Now let’s see what happens if CFA is disabled. To turn off CFA, run the following command in an elevated PowerShell prompt:

Set-MpPreference -EnableControlledFolderAccess Disabled

Run the ransomware (ransomware_testfile_unsigned.exe) again. This time you should see a warning open in a browser window telling you that your files have been encrypted. Check the contents of the C:\Demo folder and you will see your file was encrypted.

Image #3 Expand
Figure3 1
How to Audit and Test Windows 10 Controlled Folder Access (Image Credit: Russell Smith)

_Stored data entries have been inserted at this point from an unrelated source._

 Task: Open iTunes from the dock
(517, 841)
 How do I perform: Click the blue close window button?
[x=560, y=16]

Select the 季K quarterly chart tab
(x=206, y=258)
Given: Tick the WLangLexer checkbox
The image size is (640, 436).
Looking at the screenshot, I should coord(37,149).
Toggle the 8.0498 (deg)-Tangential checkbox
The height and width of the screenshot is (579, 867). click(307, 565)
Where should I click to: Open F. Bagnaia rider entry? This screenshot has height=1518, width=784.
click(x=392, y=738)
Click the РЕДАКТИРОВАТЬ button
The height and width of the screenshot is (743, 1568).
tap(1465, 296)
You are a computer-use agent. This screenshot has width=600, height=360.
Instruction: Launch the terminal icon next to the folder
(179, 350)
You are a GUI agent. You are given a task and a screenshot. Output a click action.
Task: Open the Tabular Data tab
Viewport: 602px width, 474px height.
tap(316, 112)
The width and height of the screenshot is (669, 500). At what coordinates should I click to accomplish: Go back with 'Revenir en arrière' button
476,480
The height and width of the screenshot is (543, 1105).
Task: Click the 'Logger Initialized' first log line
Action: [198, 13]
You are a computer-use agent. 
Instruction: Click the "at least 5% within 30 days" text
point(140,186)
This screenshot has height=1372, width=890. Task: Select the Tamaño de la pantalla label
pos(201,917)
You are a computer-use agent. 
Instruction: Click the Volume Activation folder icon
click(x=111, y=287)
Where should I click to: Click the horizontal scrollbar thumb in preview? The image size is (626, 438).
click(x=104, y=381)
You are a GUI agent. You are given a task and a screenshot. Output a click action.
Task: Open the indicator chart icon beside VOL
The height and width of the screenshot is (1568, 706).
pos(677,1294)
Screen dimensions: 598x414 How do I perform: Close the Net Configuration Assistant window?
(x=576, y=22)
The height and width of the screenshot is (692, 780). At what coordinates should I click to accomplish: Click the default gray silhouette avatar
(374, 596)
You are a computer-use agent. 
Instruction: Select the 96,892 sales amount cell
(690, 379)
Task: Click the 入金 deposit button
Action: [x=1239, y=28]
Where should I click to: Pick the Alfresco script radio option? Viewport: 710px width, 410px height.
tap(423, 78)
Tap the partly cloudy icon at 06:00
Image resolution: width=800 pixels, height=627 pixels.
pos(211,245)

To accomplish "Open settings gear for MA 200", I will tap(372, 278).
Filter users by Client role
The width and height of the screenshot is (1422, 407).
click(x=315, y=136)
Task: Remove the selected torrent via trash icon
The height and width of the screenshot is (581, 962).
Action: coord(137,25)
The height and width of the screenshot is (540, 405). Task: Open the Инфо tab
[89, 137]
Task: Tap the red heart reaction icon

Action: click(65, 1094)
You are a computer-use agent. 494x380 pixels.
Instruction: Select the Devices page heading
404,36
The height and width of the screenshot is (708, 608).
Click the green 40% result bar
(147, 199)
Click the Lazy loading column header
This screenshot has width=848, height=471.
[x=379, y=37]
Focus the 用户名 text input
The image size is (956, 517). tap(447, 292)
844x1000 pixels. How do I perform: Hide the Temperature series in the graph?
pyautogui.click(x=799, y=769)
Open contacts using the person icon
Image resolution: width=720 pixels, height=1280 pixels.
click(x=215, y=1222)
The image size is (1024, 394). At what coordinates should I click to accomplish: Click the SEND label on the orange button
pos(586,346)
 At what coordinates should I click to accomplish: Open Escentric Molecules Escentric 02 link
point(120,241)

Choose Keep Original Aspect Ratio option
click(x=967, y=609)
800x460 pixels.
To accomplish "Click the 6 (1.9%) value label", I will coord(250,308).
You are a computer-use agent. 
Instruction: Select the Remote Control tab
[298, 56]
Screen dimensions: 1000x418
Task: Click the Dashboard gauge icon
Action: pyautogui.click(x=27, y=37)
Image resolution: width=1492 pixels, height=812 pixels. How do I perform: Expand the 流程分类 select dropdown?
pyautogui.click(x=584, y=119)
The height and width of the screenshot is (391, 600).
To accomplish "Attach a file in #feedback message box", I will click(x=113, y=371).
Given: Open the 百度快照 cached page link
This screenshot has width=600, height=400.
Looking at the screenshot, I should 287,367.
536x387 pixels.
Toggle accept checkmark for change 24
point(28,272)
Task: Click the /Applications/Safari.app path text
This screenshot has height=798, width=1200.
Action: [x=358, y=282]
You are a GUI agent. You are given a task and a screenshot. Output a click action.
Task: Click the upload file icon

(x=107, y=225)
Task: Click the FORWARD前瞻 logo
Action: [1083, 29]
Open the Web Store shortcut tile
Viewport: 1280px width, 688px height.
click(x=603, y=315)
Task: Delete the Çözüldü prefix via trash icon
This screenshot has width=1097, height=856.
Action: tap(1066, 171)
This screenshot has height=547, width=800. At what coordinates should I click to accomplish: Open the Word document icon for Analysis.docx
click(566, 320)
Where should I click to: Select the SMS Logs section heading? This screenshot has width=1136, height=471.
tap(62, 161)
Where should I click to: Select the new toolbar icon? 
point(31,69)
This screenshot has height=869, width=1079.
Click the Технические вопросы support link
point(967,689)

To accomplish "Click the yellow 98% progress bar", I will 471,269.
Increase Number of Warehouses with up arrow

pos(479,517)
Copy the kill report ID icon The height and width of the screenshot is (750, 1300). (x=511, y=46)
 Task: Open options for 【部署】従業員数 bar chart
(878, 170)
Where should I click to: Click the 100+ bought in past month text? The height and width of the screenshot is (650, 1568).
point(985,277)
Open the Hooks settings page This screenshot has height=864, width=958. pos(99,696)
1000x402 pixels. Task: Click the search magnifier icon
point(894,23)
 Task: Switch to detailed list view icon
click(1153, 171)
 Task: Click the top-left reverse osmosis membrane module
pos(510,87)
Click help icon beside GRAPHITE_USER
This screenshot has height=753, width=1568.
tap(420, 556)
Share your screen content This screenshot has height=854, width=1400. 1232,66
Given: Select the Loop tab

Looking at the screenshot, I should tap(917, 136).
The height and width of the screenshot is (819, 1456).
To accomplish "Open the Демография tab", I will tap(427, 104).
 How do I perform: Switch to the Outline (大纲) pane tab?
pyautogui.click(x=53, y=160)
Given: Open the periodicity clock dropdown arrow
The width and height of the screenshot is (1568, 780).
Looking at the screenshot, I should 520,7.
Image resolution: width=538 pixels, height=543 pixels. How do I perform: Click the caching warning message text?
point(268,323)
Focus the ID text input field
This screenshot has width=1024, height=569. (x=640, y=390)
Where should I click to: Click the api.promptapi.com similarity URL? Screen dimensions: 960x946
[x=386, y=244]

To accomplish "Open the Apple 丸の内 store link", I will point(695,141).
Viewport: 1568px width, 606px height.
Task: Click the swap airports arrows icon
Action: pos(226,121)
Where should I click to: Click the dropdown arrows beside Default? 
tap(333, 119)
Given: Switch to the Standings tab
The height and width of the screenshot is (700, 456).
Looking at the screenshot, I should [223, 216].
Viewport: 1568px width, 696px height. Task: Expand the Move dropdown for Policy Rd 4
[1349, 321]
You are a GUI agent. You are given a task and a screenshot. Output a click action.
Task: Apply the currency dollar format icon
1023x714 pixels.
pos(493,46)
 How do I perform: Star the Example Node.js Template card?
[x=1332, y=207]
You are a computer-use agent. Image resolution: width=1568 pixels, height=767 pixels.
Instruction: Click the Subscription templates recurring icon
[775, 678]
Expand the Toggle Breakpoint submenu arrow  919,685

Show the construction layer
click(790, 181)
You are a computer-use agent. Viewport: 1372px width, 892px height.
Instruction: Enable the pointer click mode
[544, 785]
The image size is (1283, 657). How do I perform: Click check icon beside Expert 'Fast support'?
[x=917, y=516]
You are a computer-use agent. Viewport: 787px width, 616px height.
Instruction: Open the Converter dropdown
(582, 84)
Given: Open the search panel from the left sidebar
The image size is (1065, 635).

If you want to reenable CFA and run the malware again, you’ll need to run the following commands in an elevated PowerShell prompt to reset Attack Surface Reduction rules:

Add-MpPreference -AttackSurfaceReductionRules_Ids BE9BA2D9-53EA-4CDC-84E5-9B1EEEE46550 -AttackSurfaceReductionRules_Actions Disabled
Add-MpPreference -AttackSurfaceReductionRules_Ids D4F940AB-401B-4EfC-AADC-AD5F3C50688A -AttackSurfaceReductionRules_Actions Disabled
Add-MpPreference -AttackSurfaceReductionRules_Ids 3B576869-A4EC-4529-8536-B80A7769E899 -AttackSurfaceReductionRules_Actions Disabled
Add-MpPreference -AttackSurfaceReductionRules_Ids 75668C1F-73B5-4CF0-BB93-3ECF5CB7CC84 -AttackSurfaceReductionRules_Actions Disabled
Add-MpPreference -AttackSurfaceReductionRules_Ids D3E037E1-3EB8-44C8-A917-57927947596D -AttackSurfaceReductionRules_Actions Disabled
Add-MpPreference -AttackSurfaceReductionRules_Ids 5BEB7EFE-FD9A-4556-801D-275E5FFC04CC -AttackSurfaceReductionRules_Actions Disabled
Add-MpPreference -AttackSurfaceReductionRules_Ids 92E97FA1-2EDF-4476-BDD6-9DD0B4DDDC7B -AttackSurfaceReductionRules_Actions Disabled
Add-MpPreference -AttackSurfaceReductionRules_Ids D1E49AAC-8F56-4280-B9BA-993A6D77406C -AttackSurfaceReductionRules_Actions Disabled
Add-MpPreference -AttackSurfaceReductionRules_Ids B2B3F03D-6A65-4F7B-A9C7-1C7EF74A9BA4 -AttackSurfaceReductionRules_Actions Disabled
Add-MpPreference -AttackSurfaceReductionRules_Ids C1DB55AB-C21A-4637-BB3F-A12568109D35 -AttackSurfaceReductionRules_Actions Disabled
Add-MpPreference -AttackSurfaceReductionRules_Ids 01443614-CD74-433A-B99E-2ECDC07BFC25 -AttackSurfaceReductionRules_Actions Disabled
Add-MpPreference -AttackSurfaceReductionRules_Ids 26190899-1602-49E8-8B27-EB1D0A1CE869 -AttackSurfaceReductionRules_Actions Disabled
Add-MpPreference -AttackSurfaceReductionRules_Ids 7674BA52-37EB-4A4F-A9A1-F0F9A1619A2C -AttackSurfaceReductionRules_Actions Disabled

Controlled Folder Access as part of a defense in depth security strategy

Controlled Folder Access can’t protect Windows against ransomware in all situations. If a hacker gets elevated privileges on a system, by exploiting an unpatched vulnerability for example, or tricks a user that has admin rights, then it might be possible to disable CFA. But on systems that are properly secured, CFA provides a defense in depth protection against ransomware.